Her work has a poeticism to it, which can
be found in her investigations into how people navigated the country when
technology wasn’t a commodity. She mentioned found journal entries from people
who traced the details of a natural location in order for people to find it
again. A multisensory experience is created; connected to memory and the
intimate understanding of place.
Hill frequently used words such as faith
and truth – the spiritual connotations of her personal connection to the places
becomes evident in the way she speaks about gathering her materials from the
landscape. Her resulting images have a holy quality to them. Reminiscent of
Baroque Christian paintings (fig.1), the divine glow in the distance offers access
to the sanctified horizon; the spiritual qualities of her approach appear evident
in the way she thinks about reconnecting to the landscape. She referenced
Daniel Defoe, a prolific novelist generating fiction of characters grand adventures.
Within this there is a point to be made of navigating through digital
technology in a similar way to that of Robinson
Crusoe or like the geographical mappers of the pre-technology age.
Hill mentioned the term Liminality (occupying a position at, or on both sides of, a boundary or threshold.)
Here she references the humanity involved in her process of gathering material
to generate her images.
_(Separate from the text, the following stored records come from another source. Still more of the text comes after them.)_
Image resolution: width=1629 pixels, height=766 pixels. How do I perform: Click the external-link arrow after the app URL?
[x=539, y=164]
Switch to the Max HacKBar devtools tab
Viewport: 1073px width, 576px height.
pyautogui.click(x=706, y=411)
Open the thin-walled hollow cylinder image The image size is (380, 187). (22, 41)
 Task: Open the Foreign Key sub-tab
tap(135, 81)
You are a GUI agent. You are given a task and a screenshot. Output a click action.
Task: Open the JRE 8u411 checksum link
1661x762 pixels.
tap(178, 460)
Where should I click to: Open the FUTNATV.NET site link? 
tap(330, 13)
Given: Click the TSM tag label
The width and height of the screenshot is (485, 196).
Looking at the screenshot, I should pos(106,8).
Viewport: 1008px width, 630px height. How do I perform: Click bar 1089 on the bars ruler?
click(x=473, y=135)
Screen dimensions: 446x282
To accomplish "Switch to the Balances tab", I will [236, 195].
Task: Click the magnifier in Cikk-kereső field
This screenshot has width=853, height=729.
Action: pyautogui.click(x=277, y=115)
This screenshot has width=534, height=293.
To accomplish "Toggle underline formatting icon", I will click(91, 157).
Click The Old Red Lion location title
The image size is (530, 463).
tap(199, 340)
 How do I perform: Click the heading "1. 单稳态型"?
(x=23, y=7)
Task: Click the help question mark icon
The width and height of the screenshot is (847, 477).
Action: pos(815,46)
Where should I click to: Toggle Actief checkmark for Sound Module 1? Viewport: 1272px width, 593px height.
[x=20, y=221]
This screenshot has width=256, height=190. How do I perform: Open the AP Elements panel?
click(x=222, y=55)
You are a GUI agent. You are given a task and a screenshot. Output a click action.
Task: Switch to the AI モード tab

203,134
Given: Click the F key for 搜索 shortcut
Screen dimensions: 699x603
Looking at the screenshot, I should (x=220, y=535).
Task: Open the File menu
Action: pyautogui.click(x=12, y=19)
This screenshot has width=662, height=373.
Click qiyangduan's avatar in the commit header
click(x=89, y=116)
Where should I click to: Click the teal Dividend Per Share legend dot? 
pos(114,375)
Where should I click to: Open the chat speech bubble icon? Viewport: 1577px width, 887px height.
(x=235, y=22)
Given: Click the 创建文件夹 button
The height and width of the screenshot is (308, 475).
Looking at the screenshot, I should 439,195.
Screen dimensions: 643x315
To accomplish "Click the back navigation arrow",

We have an intimate relationship with digital
technology in the 21st century, yet still feel a sense of awe and
emotion attached to particular places. The environment is the threshold, which
has the power to draw us back to a raw connection to the landscape. Hill
approaches both elements to our human nature through her prints. They, satisfy
our desire to be a part of the ever-growing digital landscape yet allow us to
feel something for the real environment where the images are extracted.